> **Stored items**
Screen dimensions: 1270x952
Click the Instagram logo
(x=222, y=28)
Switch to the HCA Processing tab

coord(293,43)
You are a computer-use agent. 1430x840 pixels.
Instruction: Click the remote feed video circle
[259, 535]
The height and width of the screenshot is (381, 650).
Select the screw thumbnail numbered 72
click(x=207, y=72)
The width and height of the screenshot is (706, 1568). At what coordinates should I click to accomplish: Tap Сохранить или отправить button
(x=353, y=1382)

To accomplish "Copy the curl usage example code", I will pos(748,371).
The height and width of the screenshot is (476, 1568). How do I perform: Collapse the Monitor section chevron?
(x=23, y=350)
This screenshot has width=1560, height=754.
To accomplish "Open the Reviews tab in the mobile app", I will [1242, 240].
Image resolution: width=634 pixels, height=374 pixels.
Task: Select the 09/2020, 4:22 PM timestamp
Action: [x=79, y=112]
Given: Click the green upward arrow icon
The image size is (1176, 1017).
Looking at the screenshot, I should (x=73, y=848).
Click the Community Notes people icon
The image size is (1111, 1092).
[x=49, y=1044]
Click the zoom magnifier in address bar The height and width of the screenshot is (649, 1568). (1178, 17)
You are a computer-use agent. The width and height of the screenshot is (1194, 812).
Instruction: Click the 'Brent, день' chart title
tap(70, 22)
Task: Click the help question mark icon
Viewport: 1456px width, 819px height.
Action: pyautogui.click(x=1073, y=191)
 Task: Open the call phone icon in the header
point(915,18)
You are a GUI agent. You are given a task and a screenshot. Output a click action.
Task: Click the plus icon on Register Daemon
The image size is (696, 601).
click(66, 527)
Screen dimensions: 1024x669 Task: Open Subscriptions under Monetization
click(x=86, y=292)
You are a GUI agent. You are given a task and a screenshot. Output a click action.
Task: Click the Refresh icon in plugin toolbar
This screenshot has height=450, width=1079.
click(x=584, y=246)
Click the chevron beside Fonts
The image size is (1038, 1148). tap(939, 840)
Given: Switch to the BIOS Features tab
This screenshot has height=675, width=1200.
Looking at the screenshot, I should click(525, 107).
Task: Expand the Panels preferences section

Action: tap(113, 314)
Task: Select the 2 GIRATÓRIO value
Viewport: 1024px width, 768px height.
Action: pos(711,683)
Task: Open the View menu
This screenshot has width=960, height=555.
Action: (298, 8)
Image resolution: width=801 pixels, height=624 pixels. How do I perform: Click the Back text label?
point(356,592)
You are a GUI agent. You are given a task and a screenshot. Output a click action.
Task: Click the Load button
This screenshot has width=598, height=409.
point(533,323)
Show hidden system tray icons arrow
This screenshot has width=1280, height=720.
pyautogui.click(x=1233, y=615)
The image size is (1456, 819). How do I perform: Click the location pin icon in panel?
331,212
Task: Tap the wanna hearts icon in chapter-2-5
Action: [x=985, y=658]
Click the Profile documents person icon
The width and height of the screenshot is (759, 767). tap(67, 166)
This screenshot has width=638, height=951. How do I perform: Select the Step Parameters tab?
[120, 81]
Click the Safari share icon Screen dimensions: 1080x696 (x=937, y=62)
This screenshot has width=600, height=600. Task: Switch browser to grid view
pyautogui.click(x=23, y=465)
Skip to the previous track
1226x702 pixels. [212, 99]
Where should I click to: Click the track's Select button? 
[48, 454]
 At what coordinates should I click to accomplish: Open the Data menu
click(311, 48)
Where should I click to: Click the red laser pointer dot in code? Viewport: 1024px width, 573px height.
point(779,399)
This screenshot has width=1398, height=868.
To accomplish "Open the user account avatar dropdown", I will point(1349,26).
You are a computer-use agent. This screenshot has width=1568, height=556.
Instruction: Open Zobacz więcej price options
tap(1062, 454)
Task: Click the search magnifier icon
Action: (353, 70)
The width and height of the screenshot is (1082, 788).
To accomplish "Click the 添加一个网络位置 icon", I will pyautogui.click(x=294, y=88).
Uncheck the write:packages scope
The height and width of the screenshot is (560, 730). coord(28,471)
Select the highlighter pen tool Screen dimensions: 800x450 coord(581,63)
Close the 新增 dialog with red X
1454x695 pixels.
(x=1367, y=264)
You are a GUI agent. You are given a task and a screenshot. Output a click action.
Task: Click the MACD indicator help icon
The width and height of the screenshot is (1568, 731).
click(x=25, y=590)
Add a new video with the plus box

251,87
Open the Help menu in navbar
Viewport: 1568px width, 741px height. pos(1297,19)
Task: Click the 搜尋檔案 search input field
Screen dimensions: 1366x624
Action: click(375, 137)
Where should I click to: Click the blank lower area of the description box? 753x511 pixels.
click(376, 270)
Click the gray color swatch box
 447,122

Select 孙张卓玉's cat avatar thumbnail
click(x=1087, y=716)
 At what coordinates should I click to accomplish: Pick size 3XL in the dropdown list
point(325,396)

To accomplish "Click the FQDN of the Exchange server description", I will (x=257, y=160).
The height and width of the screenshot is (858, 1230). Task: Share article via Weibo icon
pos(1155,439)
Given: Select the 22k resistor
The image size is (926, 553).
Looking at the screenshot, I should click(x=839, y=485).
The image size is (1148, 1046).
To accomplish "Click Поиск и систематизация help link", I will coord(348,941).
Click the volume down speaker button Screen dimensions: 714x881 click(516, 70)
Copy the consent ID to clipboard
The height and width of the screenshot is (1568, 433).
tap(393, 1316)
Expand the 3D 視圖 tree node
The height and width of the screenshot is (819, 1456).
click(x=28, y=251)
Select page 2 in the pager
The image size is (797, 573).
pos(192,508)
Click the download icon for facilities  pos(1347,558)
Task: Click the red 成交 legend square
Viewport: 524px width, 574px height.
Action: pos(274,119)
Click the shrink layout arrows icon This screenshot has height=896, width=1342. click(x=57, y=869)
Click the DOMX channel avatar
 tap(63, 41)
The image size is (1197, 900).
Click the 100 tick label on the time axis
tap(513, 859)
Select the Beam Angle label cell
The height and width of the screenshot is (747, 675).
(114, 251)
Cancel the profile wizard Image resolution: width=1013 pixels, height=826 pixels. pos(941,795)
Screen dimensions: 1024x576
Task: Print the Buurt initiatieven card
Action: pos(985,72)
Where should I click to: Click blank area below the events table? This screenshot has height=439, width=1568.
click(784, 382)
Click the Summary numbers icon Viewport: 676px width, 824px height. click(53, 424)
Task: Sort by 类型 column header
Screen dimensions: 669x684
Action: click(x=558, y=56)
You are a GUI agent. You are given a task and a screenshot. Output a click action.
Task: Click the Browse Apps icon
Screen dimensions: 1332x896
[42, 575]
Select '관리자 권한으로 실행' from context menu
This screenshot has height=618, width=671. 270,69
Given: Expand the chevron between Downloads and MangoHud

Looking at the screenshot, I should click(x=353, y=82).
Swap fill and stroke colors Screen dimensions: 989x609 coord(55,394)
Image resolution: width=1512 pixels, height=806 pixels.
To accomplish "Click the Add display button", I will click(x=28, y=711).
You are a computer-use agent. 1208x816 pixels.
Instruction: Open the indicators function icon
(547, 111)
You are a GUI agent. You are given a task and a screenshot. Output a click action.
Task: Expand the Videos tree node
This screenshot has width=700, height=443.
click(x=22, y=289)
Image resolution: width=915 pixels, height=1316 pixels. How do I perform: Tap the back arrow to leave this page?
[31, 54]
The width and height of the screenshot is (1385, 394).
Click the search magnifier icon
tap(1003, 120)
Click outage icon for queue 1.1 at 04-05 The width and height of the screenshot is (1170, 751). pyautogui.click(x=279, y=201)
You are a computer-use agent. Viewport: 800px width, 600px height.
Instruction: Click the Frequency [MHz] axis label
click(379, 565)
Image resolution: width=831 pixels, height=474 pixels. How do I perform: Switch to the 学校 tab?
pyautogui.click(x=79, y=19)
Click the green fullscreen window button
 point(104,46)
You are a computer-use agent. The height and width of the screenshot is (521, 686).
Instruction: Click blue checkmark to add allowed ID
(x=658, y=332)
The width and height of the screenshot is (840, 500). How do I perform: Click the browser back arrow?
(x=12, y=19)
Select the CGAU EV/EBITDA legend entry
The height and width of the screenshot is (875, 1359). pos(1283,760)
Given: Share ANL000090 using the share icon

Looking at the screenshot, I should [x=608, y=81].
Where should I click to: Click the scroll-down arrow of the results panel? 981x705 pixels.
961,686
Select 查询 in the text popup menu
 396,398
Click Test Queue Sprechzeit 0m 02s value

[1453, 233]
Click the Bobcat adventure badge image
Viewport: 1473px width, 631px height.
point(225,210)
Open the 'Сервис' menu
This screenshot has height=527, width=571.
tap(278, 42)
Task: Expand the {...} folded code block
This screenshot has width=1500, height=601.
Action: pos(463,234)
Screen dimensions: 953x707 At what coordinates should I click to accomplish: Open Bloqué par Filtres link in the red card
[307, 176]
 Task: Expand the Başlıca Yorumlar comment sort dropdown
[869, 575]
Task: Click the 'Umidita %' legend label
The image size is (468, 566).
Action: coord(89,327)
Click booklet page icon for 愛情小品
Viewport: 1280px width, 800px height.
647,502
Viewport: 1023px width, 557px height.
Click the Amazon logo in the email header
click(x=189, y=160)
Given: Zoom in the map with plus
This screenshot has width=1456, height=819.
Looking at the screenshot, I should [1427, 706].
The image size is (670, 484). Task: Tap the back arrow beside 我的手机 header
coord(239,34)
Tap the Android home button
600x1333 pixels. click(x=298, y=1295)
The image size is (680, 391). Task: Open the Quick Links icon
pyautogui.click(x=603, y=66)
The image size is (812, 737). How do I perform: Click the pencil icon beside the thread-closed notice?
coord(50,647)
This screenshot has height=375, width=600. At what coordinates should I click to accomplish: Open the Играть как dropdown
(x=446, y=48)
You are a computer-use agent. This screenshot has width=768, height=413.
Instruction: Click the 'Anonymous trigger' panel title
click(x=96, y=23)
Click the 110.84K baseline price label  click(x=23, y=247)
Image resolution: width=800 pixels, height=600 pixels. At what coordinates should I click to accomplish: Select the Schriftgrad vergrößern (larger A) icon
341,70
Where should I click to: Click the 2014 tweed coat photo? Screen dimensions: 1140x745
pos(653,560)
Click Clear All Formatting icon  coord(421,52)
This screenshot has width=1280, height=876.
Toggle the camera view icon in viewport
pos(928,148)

> **PROBLEM TO SOLVE**
Given the data above, transcribe exactly the lines from the one containing "This screenshot has width=638, height=951." down to the one containing "This screenshot has width=1398, height=868.", and no others.

> **SOLUTION TO THIS PROBLEM**
This screenshot has width=638, height=951. How do I perform: Select the Step Parameters tab?
[120, 81]
Click the Safari share icon Screen dimensions: 1080x696 (x=937, y=62)
This screenshot has width=600, height=600. Task: Switch browser to grid view
pyautogui.click(x=23, y=465)
Skip to the previous track
1226x702 pixels. [212, 99]
Where should I click to: Click the track's Select button? 
[48, 454]
 At what coordinates should I click to accomplish: Open the Data menu
click(311, 48)
Where should I click to: Click the red laser pointer dot in code? Viewport: 1024px width, 573px height.
point(779,399)
This screenshot has width=1398, height=868.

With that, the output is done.